[Start of section]
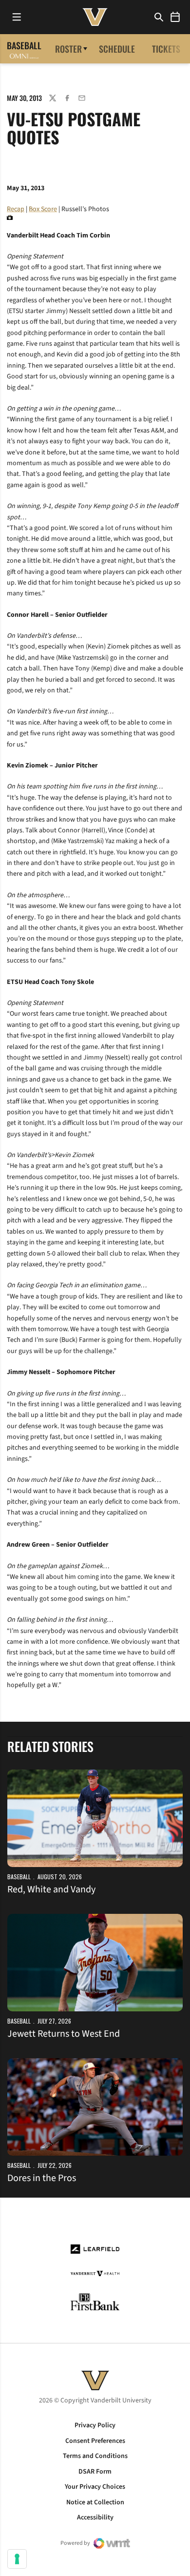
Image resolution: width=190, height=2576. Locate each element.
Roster (68, 48)
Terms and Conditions (95, 2456)
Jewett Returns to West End (63, 2034)
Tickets (166, 48)
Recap (15, 209)
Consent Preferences (95, 2441)
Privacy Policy (95, 2425)
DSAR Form (95, 2472)
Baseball (19, 1876)
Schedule (117, 48)
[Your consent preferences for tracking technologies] (17, 2559)
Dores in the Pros (41, 2178)
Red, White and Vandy (51, 1889)
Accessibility (95, 2517)
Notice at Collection (95, 2502)
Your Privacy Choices (95, 2487)
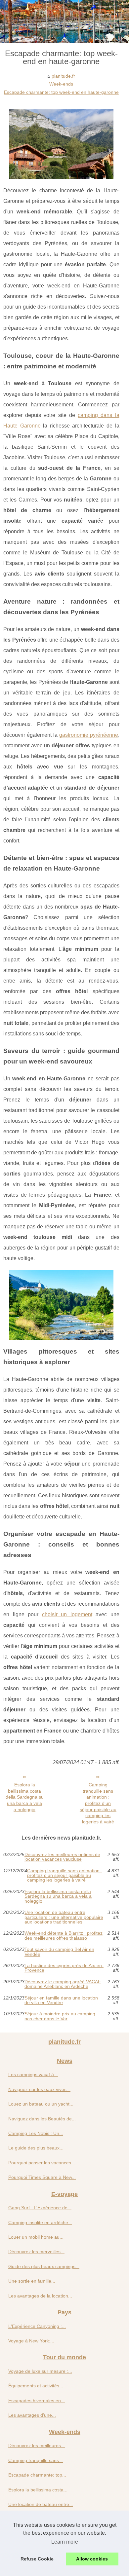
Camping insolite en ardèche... (40, 2222)
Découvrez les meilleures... (36, 2445)
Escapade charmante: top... (37, 2475)
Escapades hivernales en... (36, 2400)
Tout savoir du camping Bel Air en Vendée (59, 1952)
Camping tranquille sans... (35, 2460)
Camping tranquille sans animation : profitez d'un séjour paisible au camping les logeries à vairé (98, 1803)
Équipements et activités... (35, 2385)
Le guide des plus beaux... (36, 2147)
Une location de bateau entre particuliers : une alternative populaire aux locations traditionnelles (63, 1917)
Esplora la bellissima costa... (37, 2489)
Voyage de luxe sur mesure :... (40, 2371)
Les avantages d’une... (32, 2415)
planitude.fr (63, 76)
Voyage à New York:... (31, 2340)
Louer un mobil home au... (36, 2237)
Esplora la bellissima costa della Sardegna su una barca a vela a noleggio (25, 1797)
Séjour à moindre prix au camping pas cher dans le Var (59, 2016)
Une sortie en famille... (31, 2281)
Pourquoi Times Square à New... (42, 2177)
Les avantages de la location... (40, 2295)
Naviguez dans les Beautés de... (42, 2118)
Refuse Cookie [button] (37, 2558)
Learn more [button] (64, 2542)
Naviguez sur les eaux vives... (39, 2089)
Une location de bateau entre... (40, 2504)
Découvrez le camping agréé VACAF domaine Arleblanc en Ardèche (62, 1984)
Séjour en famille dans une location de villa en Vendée (61, 2000)
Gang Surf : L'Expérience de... (39, 2207)
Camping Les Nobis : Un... (35, 2133)
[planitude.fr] (64, 21)
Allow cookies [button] (92, 2558)
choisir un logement (67, 1614)
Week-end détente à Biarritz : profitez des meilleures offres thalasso (63, 1935)
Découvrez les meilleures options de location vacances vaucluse (62, 1857)
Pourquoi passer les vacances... (41, 2162)
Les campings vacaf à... (33, 2074)
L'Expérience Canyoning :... (37, 2326)
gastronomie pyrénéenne (88, 735)
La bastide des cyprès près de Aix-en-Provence (64, 1968)
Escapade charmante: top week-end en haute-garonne (61, 92)
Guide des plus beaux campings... (43, 2266)
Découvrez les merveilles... (36, 2251)
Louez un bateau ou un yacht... (40, 2104)
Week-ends (61, 84)
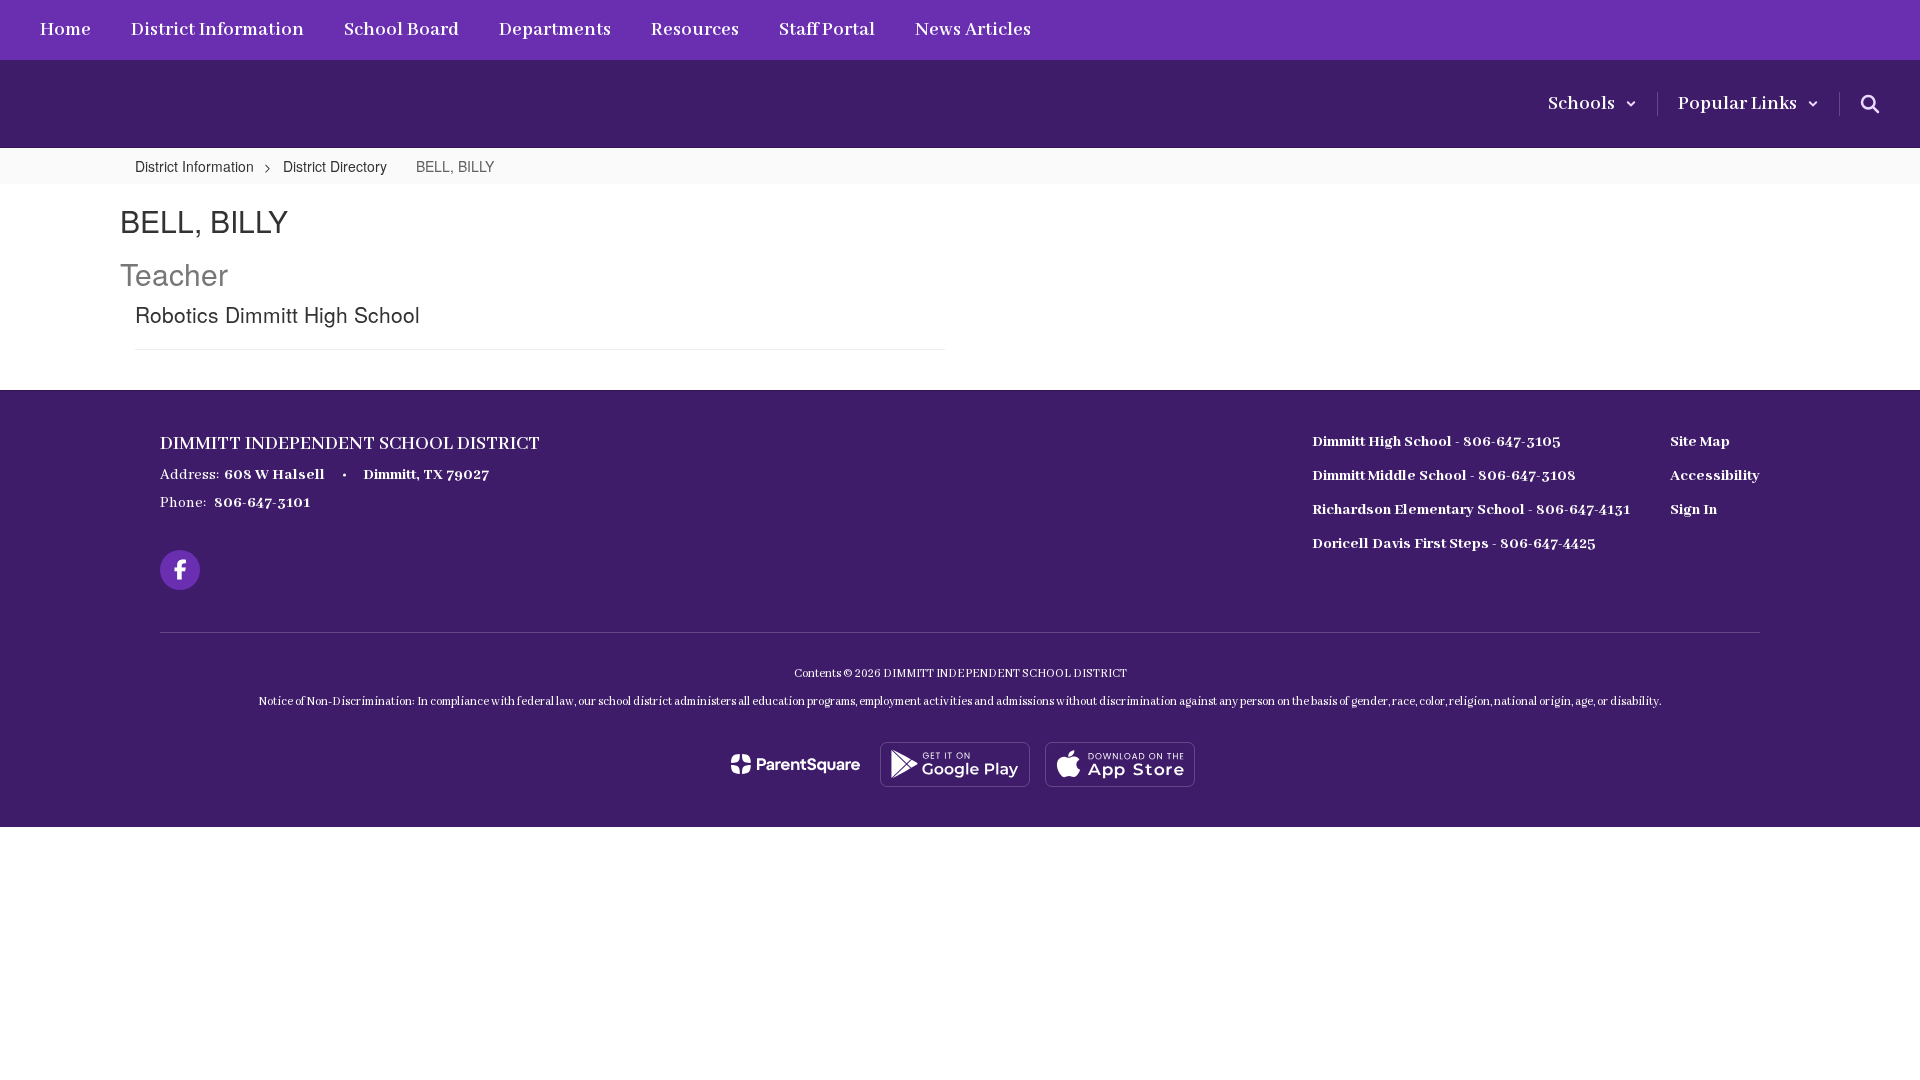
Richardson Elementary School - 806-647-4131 (1471, 510)
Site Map (1700, 442)
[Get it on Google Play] (955, 764)
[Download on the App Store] (1120, 764)
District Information (194, 166)
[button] (1592, 104)
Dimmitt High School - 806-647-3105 (1436, 442)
[End of section]
The required output is a verbatim repetition of the lines from the opening of the entries above through the line containing "Red, White and Vandy (51, 1889)", inclusive, with no pictures and nothing else.

▶ RESULT OF THIS TASK:
Image resolution: width=190, height=2576. Locate each element.
Roster (68, 48)
Terms and Conditions (95, 2456)
Jewett Returns to West End (63, 2034)
Tickets (166, 48)
Recap (15, 209)
Consent Preferences (95, 2441)
Privacy Policy (95, 2425)
DSAR Form (95, 2472)
Baseball (19, 1876)
Schedule (117, 48)
[Your consent preferences for tracking technologies] (17, 2559)
Dores in the Pros (41, 2178)
Red, White and Vandy (51, 1889)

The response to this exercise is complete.